▸ **Exercise instructions**
Transcribe exactly each line of the entries, from the opening line to the line with "The image size is (1476, 812).", with both of those lines included.

[Collected data entries]
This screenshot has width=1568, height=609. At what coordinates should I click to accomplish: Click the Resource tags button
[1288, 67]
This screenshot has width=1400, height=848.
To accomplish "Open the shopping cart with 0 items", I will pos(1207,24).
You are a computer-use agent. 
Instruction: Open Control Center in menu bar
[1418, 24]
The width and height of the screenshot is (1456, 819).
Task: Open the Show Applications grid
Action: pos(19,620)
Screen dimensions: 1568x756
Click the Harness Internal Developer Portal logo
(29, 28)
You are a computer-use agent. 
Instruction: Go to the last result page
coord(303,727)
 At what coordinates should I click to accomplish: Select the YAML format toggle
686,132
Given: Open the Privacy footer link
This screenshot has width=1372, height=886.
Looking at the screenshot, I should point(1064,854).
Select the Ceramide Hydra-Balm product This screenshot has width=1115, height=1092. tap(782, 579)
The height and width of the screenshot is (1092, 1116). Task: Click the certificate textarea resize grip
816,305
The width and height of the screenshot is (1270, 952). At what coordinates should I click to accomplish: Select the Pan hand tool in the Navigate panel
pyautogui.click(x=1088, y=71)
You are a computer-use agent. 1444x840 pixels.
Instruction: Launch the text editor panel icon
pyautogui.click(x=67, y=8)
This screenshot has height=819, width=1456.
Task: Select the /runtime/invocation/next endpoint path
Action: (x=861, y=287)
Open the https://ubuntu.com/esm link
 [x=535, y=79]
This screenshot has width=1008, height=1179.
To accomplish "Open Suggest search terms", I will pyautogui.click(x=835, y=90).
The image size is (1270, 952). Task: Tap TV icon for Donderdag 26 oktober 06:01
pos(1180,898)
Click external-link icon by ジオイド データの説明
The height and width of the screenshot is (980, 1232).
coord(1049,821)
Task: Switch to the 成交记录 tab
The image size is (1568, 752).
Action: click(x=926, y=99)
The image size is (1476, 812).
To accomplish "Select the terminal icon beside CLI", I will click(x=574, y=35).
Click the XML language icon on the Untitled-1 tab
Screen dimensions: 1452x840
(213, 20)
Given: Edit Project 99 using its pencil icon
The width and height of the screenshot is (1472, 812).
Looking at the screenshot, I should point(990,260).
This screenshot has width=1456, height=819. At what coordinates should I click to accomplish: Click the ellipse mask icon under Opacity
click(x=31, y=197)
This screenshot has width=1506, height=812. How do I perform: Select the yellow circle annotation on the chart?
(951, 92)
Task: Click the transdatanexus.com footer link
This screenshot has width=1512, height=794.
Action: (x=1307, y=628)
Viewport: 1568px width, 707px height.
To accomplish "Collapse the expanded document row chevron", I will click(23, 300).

▸ **Result of the task**
This screenshot has width=1568, height=609. At what coordinates should I click to accomplish: Click the Resource tags button
[1288, 67]
This screenshot has width=1400, height=848.
To accomplish "Open the shopping cart with 0 items", I will pos(1207,24).
You are a computer-use agent. 
Instruction: Open Control Center in menu bar
[1418, 24]
The width and height of the screenshot is (1456, 819).
Task: Open the Show Applications grid
Action: pos(19,620)
Screen dimensions: 1568x756
Click the Harness Internal Developer Portal logo
(29, 28)
You are a computer-use agent. 
Instruction: Go to the last result page
coord(303,727)
 At what coordinates should I click to accomplish: Select the YAML format toggle
686,132
Given: Open the Privacy footer link
This screenshot has width=1372, height=886.
Looking at the screenshot, I should point(1064,854).
Select the Ceramide Hydra-Balm product This screenshot has width=1115, height=1092. tap(782, 579)
The height and width of the screenshot is (1092, 1116). Task: Click the certificate textarea resize grip
816,305
The width and height of the screenshot is (1270, 952). At what coordinates should I click to accomplish: Select the Pan hand tool in the Navigate panel
pyautogui.click(x=1088, y=71)
You are a computer-use agent. 1444x840 pixels.
Instruction: Launch the text editor panel icon
pyautogui.click(x=67, y=8)
This screenshot has height=819, width=1456.
Task: Select the /runtime/invocation/next endpoint path
Action: (x=861, y=287)
Open the https://ubuntu.com/esm link
 [x=535, y=79]
This screenshot has width=1008, height=1179.
To accomplish "Open Suggest search terms", I will pyautogui.click(x=835, y=90).
The image size is (1270, 952). Task: Tap TV icon for Donderdag 26 oktober 06:01
pos(1180,898)
Click external-link icon by ジオイド データの説明
The height and width of the screenshot is (980, 1232).
coord(1049,821)
Task: Switch to the 成交记录 tab
The image size is (1568, 752).
Action: click(x=926, y=99)
The image size is (1476, 812).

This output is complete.